Friday, Oct. 28, 1966
Bridging Two Worlds
Bussing of schoolchildren to bring about integration is one of the most controversial issues in the civil rights debate. Nevertheless, suburban school districts in several metropolitan areas in the U.S. this fall have accepted Negro students bussed out from their core cities. The results so far add up to a remarkable bridging of the worlds of two kinds of children.
In Boston, buses are carrying 220 Negro children of all grades from the Roxbury and Dorchester sections into 27 schools in seven suburbs. Starting a two-year experiment in bussing, Hartford, Conn., is sending 265 grammar-school pupils from its Negro neighborhoods into fivesuburban schools.
Irondequoit, an affluent suburb of Rochester, N.Y., has taken 50 first-and second-graders from the city's Negro areas. In Los Angeles, 310 Negroes from first grade to high school have been transplanted daily into such upper-class neighborhoods as Bel Air. Cincinnati is bussing 100 city Negroes out of their neighborhoods, including some into its suburban perimeter.
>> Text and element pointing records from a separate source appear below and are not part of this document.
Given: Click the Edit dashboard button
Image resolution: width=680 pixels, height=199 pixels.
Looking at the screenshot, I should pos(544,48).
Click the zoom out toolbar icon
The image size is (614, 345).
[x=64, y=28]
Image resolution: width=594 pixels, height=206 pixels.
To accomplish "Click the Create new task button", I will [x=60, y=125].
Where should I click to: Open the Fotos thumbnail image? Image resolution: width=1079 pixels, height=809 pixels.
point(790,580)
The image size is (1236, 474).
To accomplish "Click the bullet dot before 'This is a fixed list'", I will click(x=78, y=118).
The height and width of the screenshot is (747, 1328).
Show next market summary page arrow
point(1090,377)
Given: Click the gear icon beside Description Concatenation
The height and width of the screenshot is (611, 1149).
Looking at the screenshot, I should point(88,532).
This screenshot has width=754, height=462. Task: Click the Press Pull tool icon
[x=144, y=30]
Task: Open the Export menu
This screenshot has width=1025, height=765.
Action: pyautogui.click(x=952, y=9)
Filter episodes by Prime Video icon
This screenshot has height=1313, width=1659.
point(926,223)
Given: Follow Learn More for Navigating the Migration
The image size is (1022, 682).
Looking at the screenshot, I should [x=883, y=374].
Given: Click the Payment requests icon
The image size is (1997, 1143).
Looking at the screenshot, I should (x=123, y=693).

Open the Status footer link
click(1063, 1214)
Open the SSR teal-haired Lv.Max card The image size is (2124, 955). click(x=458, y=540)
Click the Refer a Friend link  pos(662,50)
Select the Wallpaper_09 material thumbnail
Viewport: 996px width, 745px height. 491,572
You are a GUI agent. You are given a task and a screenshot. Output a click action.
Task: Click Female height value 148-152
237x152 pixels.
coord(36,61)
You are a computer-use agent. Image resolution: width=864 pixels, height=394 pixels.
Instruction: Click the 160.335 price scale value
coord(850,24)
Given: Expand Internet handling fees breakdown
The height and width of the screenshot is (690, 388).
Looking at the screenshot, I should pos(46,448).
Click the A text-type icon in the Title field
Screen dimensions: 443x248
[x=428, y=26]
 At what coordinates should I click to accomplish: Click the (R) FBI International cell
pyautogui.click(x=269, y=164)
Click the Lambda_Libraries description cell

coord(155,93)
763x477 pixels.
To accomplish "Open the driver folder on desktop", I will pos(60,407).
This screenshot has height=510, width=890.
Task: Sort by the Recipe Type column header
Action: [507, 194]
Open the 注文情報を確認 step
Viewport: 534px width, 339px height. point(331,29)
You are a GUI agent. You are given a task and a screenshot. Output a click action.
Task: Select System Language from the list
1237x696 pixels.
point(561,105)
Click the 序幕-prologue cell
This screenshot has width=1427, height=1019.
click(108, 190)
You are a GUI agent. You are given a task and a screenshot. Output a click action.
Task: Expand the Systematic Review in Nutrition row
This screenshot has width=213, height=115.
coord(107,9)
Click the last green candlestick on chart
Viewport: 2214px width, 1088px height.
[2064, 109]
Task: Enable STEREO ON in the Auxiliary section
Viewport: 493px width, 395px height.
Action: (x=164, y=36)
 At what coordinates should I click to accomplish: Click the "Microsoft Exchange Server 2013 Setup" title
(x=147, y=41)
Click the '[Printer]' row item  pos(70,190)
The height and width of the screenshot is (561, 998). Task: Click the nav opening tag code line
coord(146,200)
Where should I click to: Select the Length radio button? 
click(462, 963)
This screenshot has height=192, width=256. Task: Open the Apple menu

Seeing a Cafeteria. The children, both white and black, seem to have benefited. Most of the Negroes chosen for the experiment are from good homes and have parents who are eager to enlarge their children's horizons. Initial studies suggest that the children make above-average improvement in their new schools. "The teaching here is so much better and the classes are small," says Roxbury's Lana Dabney, 16, of Brookline High School.
The older children at first marvel at such hitherto unknown educational luxuries as swimming pools, well-equipped gyms and driver-training courses. Tots find the suburban facilities wonderful but a bit scary. One third-grade boy looked into the big cafeteria in West Hartford's King Philip School and refused to walk in. "I'm not hungry," he protested. Coaxed inside by a white classmate, he ate with gusto; he had only hesitated because he had never seen a cafeteria before.
In grade school, as one suburban Cincinnati teacher puts it, "kids at this age are still just kids to each other." Friendships are quickly and easily formed, and some white children eagerly wait outside school each morning until the bus from the city arrives. In high school, white children tend to be more reserved in their welcome, and some shrug off the presence of newcomers with such noncommittal phrases as "they don't bother anybody." On all levels, there is occasional tension. A Negro girl in a Cincinnati suburb complained that white girls pulled her hair and asked: "Is that a wig?" When a Rochester Negro boy pulled off his shirt to play ball, a white classmate remarked on the fact that he was "black all over."
Risky Generalizations. Logistics and the high cost of transporting the Negro children five days a week--$25 monthly per child, for example, in Los Angeles--limit the scope of such programs. At most, says Boston's Project Director Joseph Killory, no more than 3,000 of the city's 24,000 Negro students could be shifted to suburban schools. Yet many of those involved--white and black--consider it an eye-opening experience.
"The kids who were against it at first changed their minds very quickly," says Karen Bulgar, a white Wellesley High senior. Brookline Teacher Robert McCarthy concedes that "the big misconception we had was that the Negro students would all be alike--yet it is impossible to make generalizations about them." That is precisely the gain seen by a Negro mother in Rochester, who says: "Now Irondequoit people can see that some of us are good learners, some not so good, some shy, some full of confidence--just as is true for other people."